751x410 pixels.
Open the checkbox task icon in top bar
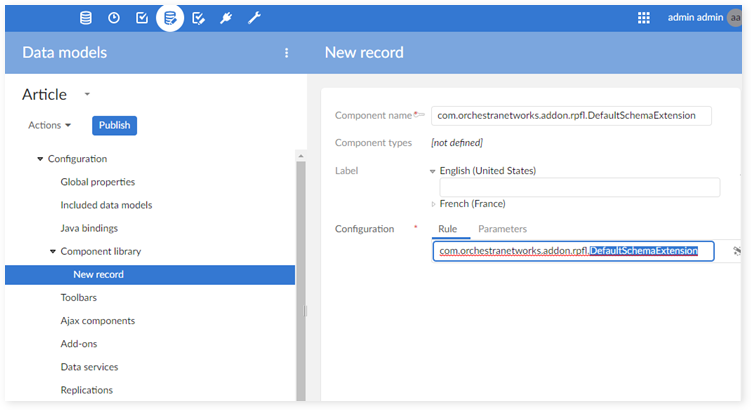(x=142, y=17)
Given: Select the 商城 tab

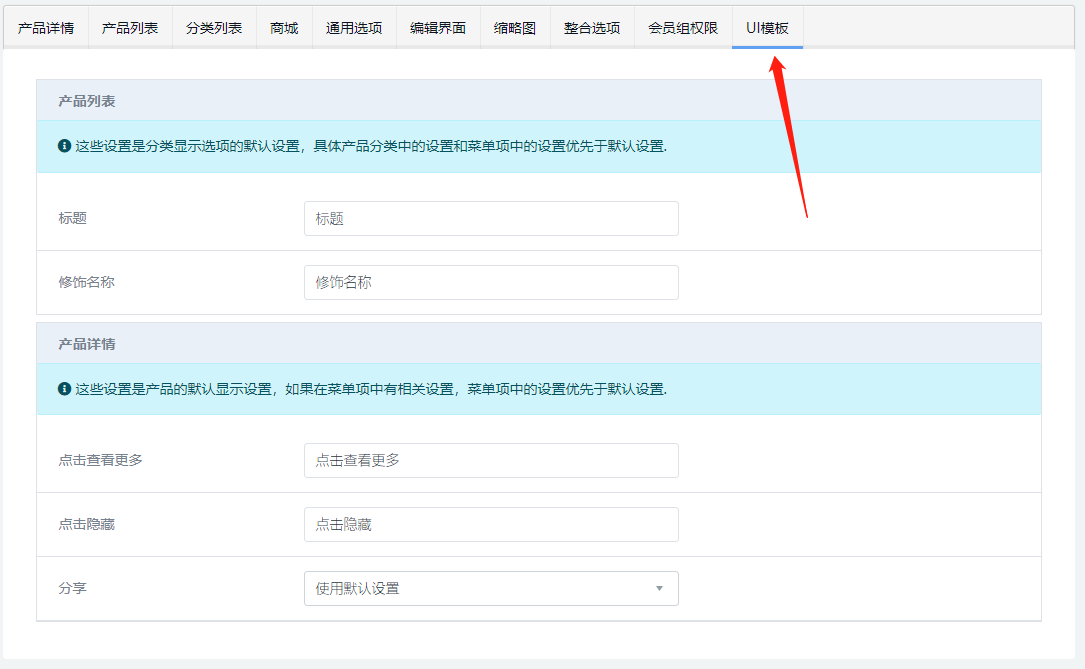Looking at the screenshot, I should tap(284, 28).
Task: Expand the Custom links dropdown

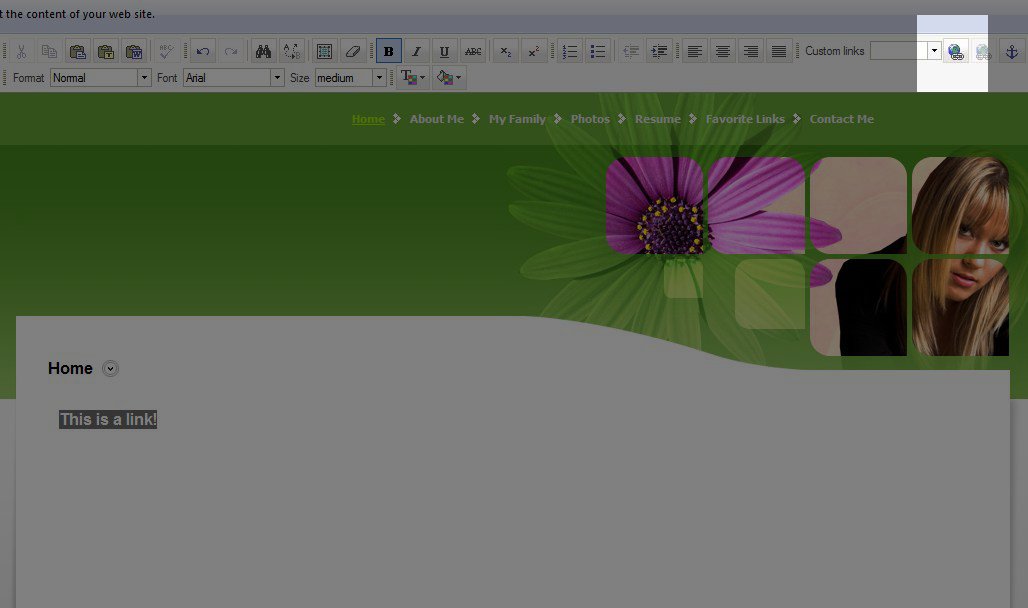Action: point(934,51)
____
Rewrite the data above, changing "dropdown" to "drop-down menu" and keeping everything else the same. Leave out the pictures.

# RESULT
751x410 pixels.
Open the checkbox task icon in top bar
(x=142, y=17)
Given: Select the 商城 tab

Looking at the screenshot, I should tap(284, 28).
Task: Expand the Custom links drop-down menu

Action: point(934,51)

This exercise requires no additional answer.